I guess this means that the suggested fix from comment #16 is not sufficient.  Although it seems that other tests in the debug suite that use the same wait loop passed.  

I see no other option but to disable the UI-dependent tests.  Mike, do you agree?
Comment 22 Michael Rennie CLA 2011-04-28 12:07:14 EDT
(In reply to comment #21)
> (In reply to comment #20)
> 
> I see no other option but to disable the UI-dependent tests.  Mike, do you
> agree?

Yes I agree, we could move them to the 'run locally only' bucket like we do for the the eval test suite for the JDT debug tests.
Comment 23 Markus Keller CLA 2011-04-28 12:24:53 EDT
The new stacktraces look like it's now blocking in Display#readAndDispatch(). That shouldn't happen.

    [java] java.lang.Exception: Thread-0
     [java] 	at org.eclipse.swt.internal.cocoa.OS.objc_msgSendSuper(Native Method)
     [java] 	at org.eclipse.swt.widgets.Display.applicationNextEventMatchingMask(Display.java:4864)
     [java] 	at org.eclipse.swt.widgets.Display.applicationProc(Display.java:5211)
     [java] 	at org.eclipse.swt.internal.cocoa.OS.objc_msgSend(Native Method)
     [java] 	at org.eclipse.swt.internal.cocoa.NSApplication.nextEventMatchingMask(NSApplication.java:94)
     [java] 	at org.eclipse.swt.widgets.Display.readAndDispatch(Display.java:3596)
     [java] 	at org.eclipe.debug.tests.viewer.model.ContentTests.testLabelUpdatesCompletedOutOfSequence1(ContentTests.java:191)
Comment 24 Pawel Piech CLA 2011-04-28 12:28:54 EDT
(In reply to comment #22)
> (In reply to comment #21)
> > (In reply to comment #20)
> > 
> > I see no other option but to disable the UI-dependent tests.  Mike, do you
> > agree?
> 
> Yes I agree, we could move them to the 'run locally only' bucket like we do for
> the the eval test suite for the JDT debug tests.

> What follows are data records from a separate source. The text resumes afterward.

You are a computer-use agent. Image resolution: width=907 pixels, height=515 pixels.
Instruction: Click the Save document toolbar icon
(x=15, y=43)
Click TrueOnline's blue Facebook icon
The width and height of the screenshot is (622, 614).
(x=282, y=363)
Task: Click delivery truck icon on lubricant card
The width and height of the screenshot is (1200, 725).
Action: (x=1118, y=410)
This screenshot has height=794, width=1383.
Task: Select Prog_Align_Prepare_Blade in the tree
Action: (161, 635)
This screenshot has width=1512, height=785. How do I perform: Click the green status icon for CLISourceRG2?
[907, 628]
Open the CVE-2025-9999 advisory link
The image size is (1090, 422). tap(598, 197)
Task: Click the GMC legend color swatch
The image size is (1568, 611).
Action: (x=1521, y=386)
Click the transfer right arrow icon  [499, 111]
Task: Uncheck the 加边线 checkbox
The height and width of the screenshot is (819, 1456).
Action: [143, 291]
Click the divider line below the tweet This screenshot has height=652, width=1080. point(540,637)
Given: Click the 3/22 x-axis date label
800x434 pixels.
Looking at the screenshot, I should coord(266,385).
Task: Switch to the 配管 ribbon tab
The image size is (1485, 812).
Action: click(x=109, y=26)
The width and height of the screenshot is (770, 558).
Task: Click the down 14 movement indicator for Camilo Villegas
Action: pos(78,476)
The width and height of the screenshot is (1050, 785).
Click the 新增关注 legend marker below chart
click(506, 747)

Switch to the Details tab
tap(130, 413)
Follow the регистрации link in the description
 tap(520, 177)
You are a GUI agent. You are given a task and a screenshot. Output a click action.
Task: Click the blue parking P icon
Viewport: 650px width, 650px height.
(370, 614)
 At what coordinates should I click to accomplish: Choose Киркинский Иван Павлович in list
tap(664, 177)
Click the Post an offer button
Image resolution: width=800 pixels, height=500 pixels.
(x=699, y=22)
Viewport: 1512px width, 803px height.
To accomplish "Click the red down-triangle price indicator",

For now I've moved the UI-dependent tests out of the automated suite.  However, I left the tests which don't depend on the jface viewers but still run the display dispatch loop.  So if those tests may still block in readAndDispatch() if there's a problem there.
Comment 25 Markus Keller CLA 2012-05-09 13:21:14 EDT
David, I don't know how the Mac tests are currently running on Hudson, but maybe they need "Run Xvnc during build" checked (comment 8)?
Comment 26 David Williams CLA 2012-05-12 03:22:18 EDT
I think you are right. I would have sworn I'd check that on all the boxes/jobs, but had only on the linux ones.
Comment 27 David Williams CLA 2015-02-16 21:21:13 EST
Given the age of this bug, and reading through the comments, especially the last comment, I suspect this was fixed long long ago and have arbitrarily picked "4.2 M7" meaning mostly "fixed during 4.2" (which is my best guess).